(Rows showing where targets appear)
* * * * *
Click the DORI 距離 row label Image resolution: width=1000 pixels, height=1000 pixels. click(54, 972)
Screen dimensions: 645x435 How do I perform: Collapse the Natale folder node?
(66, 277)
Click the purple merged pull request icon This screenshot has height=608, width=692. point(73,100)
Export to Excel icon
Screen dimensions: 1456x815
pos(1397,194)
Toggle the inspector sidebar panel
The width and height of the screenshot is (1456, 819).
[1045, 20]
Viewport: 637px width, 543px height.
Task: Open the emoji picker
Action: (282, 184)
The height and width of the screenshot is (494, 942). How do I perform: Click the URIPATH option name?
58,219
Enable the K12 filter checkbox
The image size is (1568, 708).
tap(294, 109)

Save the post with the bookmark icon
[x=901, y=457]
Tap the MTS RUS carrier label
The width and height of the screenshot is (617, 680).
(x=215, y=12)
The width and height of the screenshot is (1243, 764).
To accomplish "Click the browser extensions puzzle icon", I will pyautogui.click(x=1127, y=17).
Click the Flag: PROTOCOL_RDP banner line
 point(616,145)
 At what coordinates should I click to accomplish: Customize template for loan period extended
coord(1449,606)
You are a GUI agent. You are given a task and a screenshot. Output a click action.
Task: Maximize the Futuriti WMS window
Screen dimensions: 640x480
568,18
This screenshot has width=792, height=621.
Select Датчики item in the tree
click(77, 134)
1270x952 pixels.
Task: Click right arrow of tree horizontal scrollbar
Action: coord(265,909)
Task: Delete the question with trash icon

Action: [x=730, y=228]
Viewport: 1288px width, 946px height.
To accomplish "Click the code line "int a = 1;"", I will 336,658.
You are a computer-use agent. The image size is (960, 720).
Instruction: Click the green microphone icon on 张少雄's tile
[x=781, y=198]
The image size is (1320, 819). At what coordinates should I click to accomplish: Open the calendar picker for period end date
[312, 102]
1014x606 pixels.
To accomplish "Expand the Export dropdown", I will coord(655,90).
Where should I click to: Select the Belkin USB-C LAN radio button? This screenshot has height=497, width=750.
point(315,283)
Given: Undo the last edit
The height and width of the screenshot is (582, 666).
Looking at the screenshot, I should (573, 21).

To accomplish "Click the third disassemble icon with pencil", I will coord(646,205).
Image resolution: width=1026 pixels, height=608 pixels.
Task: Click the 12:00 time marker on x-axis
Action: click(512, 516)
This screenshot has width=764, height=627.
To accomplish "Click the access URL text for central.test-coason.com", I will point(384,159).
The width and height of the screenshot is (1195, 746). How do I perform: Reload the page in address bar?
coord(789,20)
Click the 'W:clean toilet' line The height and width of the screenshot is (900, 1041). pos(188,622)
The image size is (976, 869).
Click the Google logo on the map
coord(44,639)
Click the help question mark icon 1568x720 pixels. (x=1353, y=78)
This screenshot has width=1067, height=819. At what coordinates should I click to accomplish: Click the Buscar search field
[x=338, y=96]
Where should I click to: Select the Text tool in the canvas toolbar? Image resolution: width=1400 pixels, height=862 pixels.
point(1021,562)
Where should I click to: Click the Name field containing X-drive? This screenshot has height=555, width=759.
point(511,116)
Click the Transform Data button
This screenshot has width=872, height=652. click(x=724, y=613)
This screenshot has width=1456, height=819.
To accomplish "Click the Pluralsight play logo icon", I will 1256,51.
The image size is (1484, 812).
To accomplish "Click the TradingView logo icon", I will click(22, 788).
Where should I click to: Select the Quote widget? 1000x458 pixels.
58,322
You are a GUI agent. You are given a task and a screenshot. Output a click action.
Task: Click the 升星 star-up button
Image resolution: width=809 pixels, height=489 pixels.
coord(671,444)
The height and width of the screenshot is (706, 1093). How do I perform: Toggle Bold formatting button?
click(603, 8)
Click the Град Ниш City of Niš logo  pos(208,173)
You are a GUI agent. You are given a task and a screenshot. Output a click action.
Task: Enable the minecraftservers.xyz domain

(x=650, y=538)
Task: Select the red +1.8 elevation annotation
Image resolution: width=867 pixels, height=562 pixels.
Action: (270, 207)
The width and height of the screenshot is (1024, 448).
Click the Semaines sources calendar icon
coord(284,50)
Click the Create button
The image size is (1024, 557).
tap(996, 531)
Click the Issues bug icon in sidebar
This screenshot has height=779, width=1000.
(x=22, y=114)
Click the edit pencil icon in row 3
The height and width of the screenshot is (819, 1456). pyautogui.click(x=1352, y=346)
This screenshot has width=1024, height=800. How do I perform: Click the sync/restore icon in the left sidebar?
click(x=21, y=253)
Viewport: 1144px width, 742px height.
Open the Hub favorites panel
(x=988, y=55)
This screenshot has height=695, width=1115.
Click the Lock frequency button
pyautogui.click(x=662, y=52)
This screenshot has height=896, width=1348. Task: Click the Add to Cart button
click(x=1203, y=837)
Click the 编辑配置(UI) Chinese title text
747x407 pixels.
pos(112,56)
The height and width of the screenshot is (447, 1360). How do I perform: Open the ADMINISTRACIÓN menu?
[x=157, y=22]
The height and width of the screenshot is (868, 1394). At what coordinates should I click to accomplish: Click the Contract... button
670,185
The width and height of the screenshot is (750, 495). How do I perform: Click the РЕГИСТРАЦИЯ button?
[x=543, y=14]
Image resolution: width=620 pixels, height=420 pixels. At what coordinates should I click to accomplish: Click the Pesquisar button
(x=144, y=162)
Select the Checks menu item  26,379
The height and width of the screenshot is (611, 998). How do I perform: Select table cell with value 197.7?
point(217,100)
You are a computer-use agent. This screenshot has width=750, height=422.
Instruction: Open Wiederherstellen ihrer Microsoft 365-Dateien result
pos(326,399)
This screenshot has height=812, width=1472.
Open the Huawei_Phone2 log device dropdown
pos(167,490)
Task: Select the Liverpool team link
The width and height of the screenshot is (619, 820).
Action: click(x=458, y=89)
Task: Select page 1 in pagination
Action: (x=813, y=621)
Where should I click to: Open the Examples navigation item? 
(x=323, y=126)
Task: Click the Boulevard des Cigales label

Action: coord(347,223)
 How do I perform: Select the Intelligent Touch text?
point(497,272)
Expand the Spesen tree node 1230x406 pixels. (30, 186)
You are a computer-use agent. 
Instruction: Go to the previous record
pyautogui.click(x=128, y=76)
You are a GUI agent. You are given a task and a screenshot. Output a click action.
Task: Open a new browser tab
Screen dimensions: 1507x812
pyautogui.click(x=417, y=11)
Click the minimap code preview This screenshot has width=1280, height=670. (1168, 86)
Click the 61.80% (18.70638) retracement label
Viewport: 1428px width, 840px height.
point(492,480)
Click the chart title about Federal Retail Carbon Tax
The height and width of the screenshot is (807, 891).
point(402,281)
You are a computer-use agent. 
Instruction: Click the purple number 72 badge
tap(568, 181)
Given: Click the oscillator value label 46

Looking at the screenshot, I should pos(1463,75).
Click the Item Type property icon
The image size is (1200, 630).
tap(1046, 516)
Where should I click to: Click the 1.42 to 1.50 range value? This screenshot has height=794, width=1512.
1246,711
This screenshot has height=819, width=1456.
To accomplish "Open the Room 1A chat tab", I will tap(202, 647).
* * * * *
• [REQUIRED WORK] Edit the records above by replacing every "Screen dimensions" with "Display size" and leaving everything else unchanged.

• [FINAL RESULT]
Click the DORI 距離 row label Image resolution: width=1000 pixels, height=1000 pixels. click(54, 972)
Display size: 645x435 How do I perform: Collapse the Natale folder node?
(66, 277)
Click the purple merged pull request icon This screenshot has height=608, width=692. point(73,100)
Export to Excel icon
Display size: 1456x815
pos(1397,194)
Toggle the inspector sidebar panel
The width and height of the screenshot is (1456, 819).
[1045, 20]
Viewport: 637px width, 543px height.
Task: Open the emoji picker
Action: (282, 184)
The height and width of the screenshot is (494, 942). How do I perform: Click the URIPATH option name?
58,219
Enable the K12 filter checkbox
The image size is (1568, 708).
tap(294, 109)

Save the post with the bookmark icon
[x=901, y=457]
Tap the MTS RUS carrier label
The width and height of the screenshot is (617, 680).
(x=215, y=12)
The width and height of the screenshot is (1243, 764).
To accomplish "Click the browser extensions puzzle icon", I will pyautogui.click(x=1127, y=17).
Click the Flag: PROTOCOL_RDP banner line
 point(616,145)
 At what coordinates should I click to accomplish: Customize template for loan period extended
coord(1449,606)
You are a GUI agent. You are given a task and a screenshot. Output a click action.
Task: Maximize the Futuriti WMS window
Display size: 640x480
568,18
This screenshot has width=792, height=621.
Select Датчики item in the tree
click(77, 134)
1270x952 pixels.
Task: Click right arrow of tree horizontal scrollbar
Action: coord(265,909)
Task: Delete the question with trash icon

Action: [x=730, y=228]
Viewport: 1288px width, 946px height.
To accomplish "Click the code line "int a = 1;"", I will 336,658.
You are a computer-use agent. The image size is (960, 720).
Instruction: Click the green microphone icon on 张少雄's tile
[x=781, y=198]
The image size is (1320, 819). At what coordinates should I click to accomplish: Open the calendar picker for period end date
[312, 102]
1014x606 pixels.
To accomplish "Expand the Export dropdown", I will coord(655,90).
Where should I click to: Select the Belkin USB-C LAN radio button? This screenshot has height=497, width=750.
point(315,283)
Given: Undo the last edit
The height and width of the screenshot is (582, 666).
Looking at the screenshot, I should (573, 21).

To accomplish "Click the third disassemble icon with pencil", I will coord(646,205).
Image resolution: width=1026 pixels, height=608 pixels.
Task: Click the 12:00 time marker on x-axis
Action: click(512, 516)
This screenshot has width=764, height=627.
To accomplish "Click the access URL text for central.test-coason.com", I will point(384,159).
The width and height of the screenshot is (1195, 746). How do I perform: Reload the page in address bar?
coord(789,20)
Click the 'W:clean toilet' line The height and width of the screenshot is (900, 1041). pos(188,622)
The image size is (976, 869).
Click the Google logo on the map
coord(44,639)
Click the help question mark icon 1568x720 pixels. (x=1353, y=78)
This screenshot has width=1067, height=819. At what coordinates should I click to accomplish: Click the Buscar search field
[x=338, y=96]
Where should I click to: Select the Text tool in the canvas toolbar? Image resolution: width=1400 pixels, height=862 pixels.
point(1021,562)
Where should I click to: Click the Name field containing X-drive? This screenshot has height=555, width=759.
point(511,116)
Click the Transform Data button
This screenshot has width=872, height=652. click(x=724, y=613)
This screenshot has width=1456, height=819.
To accomplish "Click the Pluralsight play logo icon", I will 1256,51.
The image size is (1484, 812).
To accomplish "Click the TradingView logo icon", I will click(22, 788).
Where should I click to: Select the Quote widget? 1000x458 pixels.
58,322
You are a GUI agent. You are given a task and a screenshot. Output a click action.
Task: Click the 升星 star-up button
Image resolution: width=809 pixels, height=489 pixels.
coord(671,444)
The height and width of the screenshot is (706, 1093). How do I perform: Toggle Bold formatting button?
click(603, 8)
Click the Град Ниш City of Niš logo  pos(208,173)
You are a GUI agent. You are given a task and a screenshot. Output a click action.
Task: Enable the minecraftservers.xyz domain

(x=650, y=538)
Task: Select the red +1.8 elevation annotation
Image resolution: width=867 pixels, height=562 pixels.
Action: (270, 207)
The width and height of the screenshot is (1024, 448).
Click the Semaines sources calendar icon
coord(284,50)
Click the Create button
The image size is (1024, 557).
tap(996, 531)
Click the Issues bug icon in sidebar
This screenshot has height=779, width=1000.
(x=22, y=114)
Click the edit pencil icon in row 3
The height and width of the screenshot is (819, 1456). pyautogui.click(x=1352, y=346)
This screenshot has width=1024, height=800. How do I perform: Click the sync/restore icon in the left sidebar?
click(x=21, y=253)
Viewport: 1144px width, 742px height.
Open the Hub favorites panel
(x=988, y=55)
This screenshot has height=695, width=1115.
Click the Lock frequency button
pyautogui.click(x=662, y=52)
This screenshot has height=896, width=1348. Task: Click the Add to Cart button
click(x=1203, y=837)
Click the 编辑配置(UI) Chinese title text
747x407 pixels.
pos(112,56)
The height and width of the screenshot is (447, 1360). How do I perform: Open the ADMINISTRACIÓN menu?
[x=157, y=22]
The height and width of the screenshot is (868, 1394). At what coordinates should I click to accomplish: Click the Contract... button
670,185
The width and height of the screenshot is (750, 495). How do I perform: Click the РЕГИСТРАЦИЯ button?
[x=543, y=14]
Image resolution: width=620 pixels, height=420 pixels. At what coordinates should I click to accomplish: Click the Pesquisar button
(x=144, y=162)
Select the Checks menu item  26,379
The height and width of the screenshot is (611, 998). How do I perform: Select table cell with value 197.7?
point(217,100)
You are a computer-use agent. This screenshot has width=750, height=422.
Instruction: Open Wiederherstellen ihrer Microsoft 365-Dateien result
pos(326,399)
This screenshot has height=812, width=1472.
Open the Huawei_Phone2 log device dropdown
pos(167,490)
Task: Select the Liverpool team link
The width and height of the screenshot is (619, 820).
Action: click(x=458, y=89)
Task: Select page 1 in pagination
Action: (x=813, y=621)
Where should I click to: Open the Examples navigation item? 
(x=323, y=126)
Task: Click the Boulevard des Cigales label

Action: coord(347,223)
 How do I perform: Select the Intelligent Touch text?
point(497,272)
Expand the Spesen tree node 1230x406 pixels. (30, 186)
You are a computer-use agent. 
Instruction: Go to the previous record
pyautogui.click(x=128, y=76)
You are a GUI agent. You are given a task and a screenshot. Output a click action.
Task: Open a new browser tab
Display size: 1507x812
pyautogui.click(x=417, y=11)
Click the minimap code preview This screenshot has width=1280, height=670. (1168, 86)
Click the 61.80% (18.70638) retracement label
Viewport: 1428px width, 840px height.
point(492,480)
Click the chart title about Federal Retail Carbon Tax
The height and width of the screenshot is (807, 891).
point(402,281)
You are a computer-use agent. 
Instruction: Click the purple number 72 badge
tap(568, 181)
Given: Click the oscillator value label 46

Looking at the screenshot, I should pos(1463,75).
Click the Item Type property icon
The image size is (1200, 630).
tap(1046, 516)
Where should I click to: Click the 1.42 to 1.50 range value? This screenshot has height=794, width=1512.
1246,711
This screenshot has height=819, width=1456.
To accomplish "Open the Room 1A chat tab", I will tap(202, 647).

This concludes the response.